1917 filminde George MacKay, Schofield karakterini canlandırarak izleyicilere güçlü bir performans sunuyor. Dean-Charles Chapman ise Blake karakteri ile ona eşlik ediyor ve iki arkadaşın bağını etkileyici bir şekilde aktarıyor. Ayrıca, Benedict Cumberbatch, Colin Firth ve Mark Strong gibi deneyimli isimler de filmdeki yan rollerde dikkat çekiyor. Her biri, hikayeye derinlik katarak, savaşın etkisini farklı bakış açılarıyla izleyicilere aktarıyor. George MacKay'ın performansı, eleştirmenlerce övgü alırken, Sam Mendes'in yönetimi sayesinde genç oyuncuların gösterdiği yetenek daha fazla dikkat çekiyor.
1917, savaşın anlamsızlığını ve kayıplarını derin bir şekilde sorguluyor. İzleyicilere, savaşın yalnızca fiziksel bir mücadele olmadığını, aynı zamanda insanların içsel çatışmalarıyla yüzleşmelerini gerektirdiğini gösteriyor. İnsan ruhunun dayanıklılığı, dostluk ve fedakarlık temaları, filmin ana fikirlerini oluşturuyor. Görevlerini tamamlamak için verilen çabanın yanı sıra yaşanan kayıplar, savaşın getirdiği travmanın asıl etkilerini gözler önüne seriyor. Film, insanoğlunun zor zamanlarda nasıl birbirine kenetlendiğini ve yaşamlarının ne kadar değerli olduğunu anlatıyor. 1917, bir yandan savaşın acımasızlığını gösterirken, diğer yandan insan ilişkilerinin ve dayanışmasının önemini vurguluyor.

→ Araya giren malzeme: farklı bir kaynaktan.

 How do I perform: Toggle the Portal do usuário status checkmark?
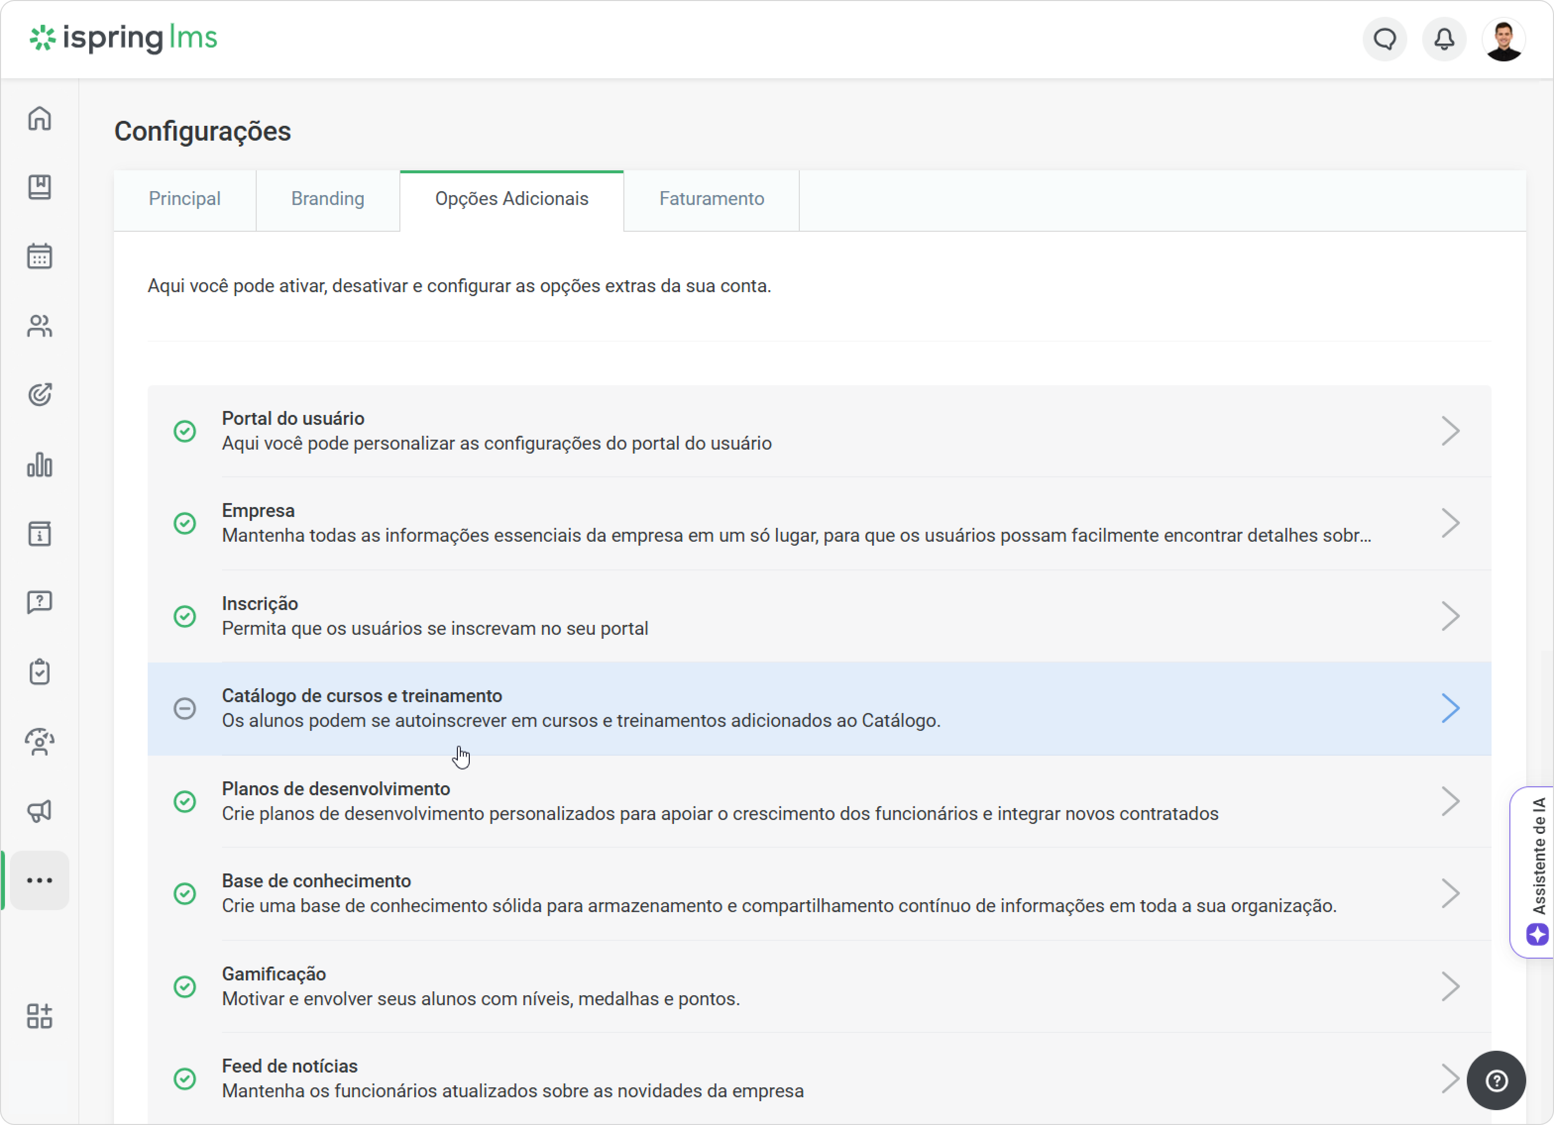pos(185,431)
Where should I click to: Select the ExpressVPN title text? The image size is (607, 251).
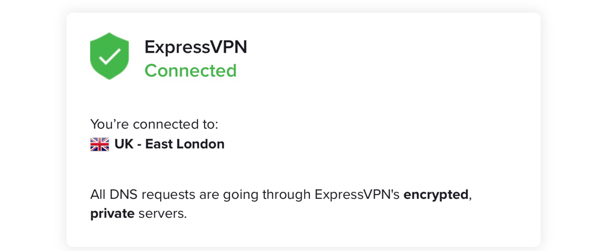tap(196, 47)
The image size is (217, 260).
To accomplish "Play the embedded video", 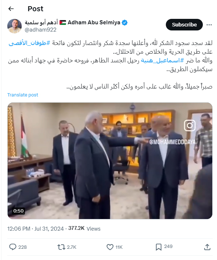I will [x=110, y=161].
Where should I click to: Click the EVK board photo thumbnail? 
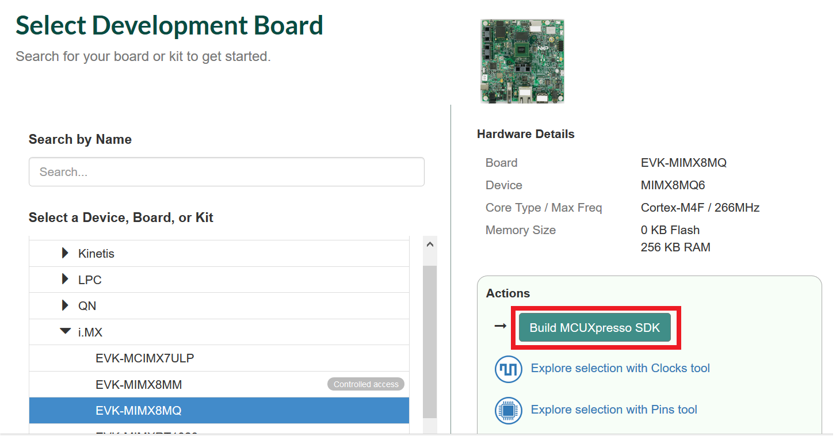[x=522, y=61]
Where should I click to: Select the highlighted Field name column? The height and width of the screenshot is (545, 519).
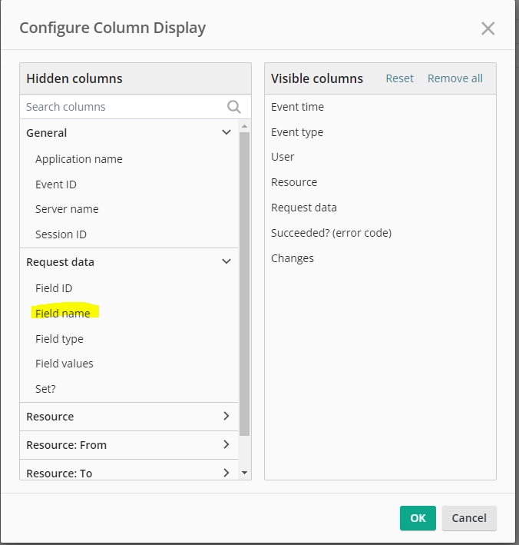click(x=63, y=313)
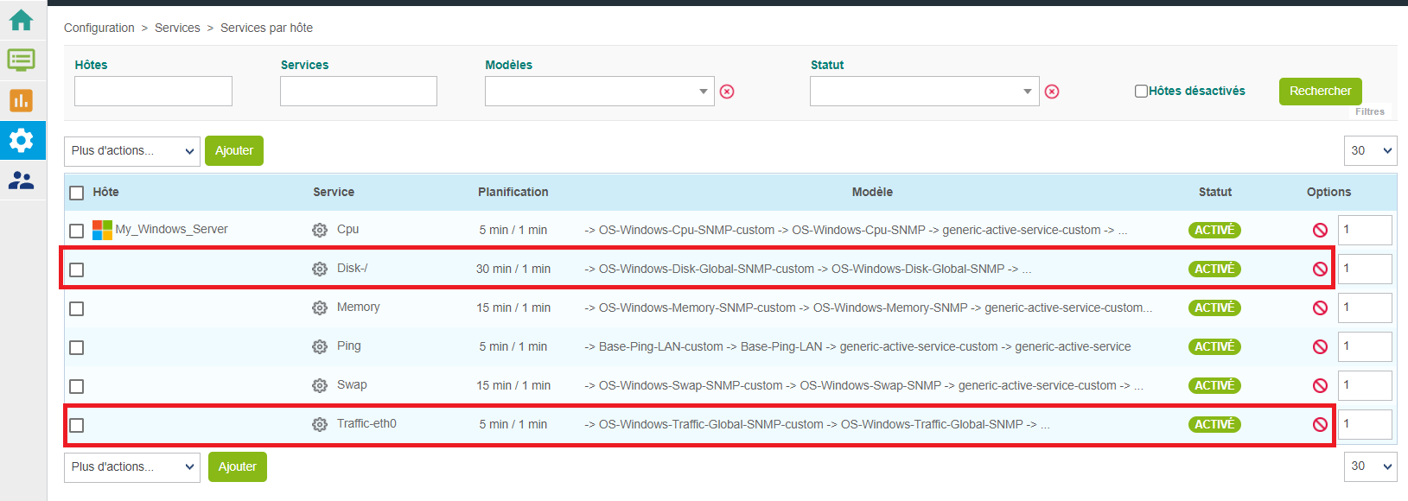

1917'nin sinematografik özellikleri arasında toplamda tek planda çekilmiş gibi görünen sahneler dikkat çeker. Bu teknik, izleyicileri ana karakterlerin perspektifine doğrudan dahil ederken, kesintisiz bir deneyim yaratıyor. Roger Deakins'in etkileyici görüntü yönetmenliği, savaşın içindeki kaosu ve güzelliği ustaca yansıtıyor. Film boyunca yoğun atmosfer ve gerilim, görsel açıdan muazzam bir şekilde aktarılıyor. Zaman zaman karanlık, zaman zaman aydınlık sahneler, izleyicinin duygusal bağlantısını güçlendiriyor.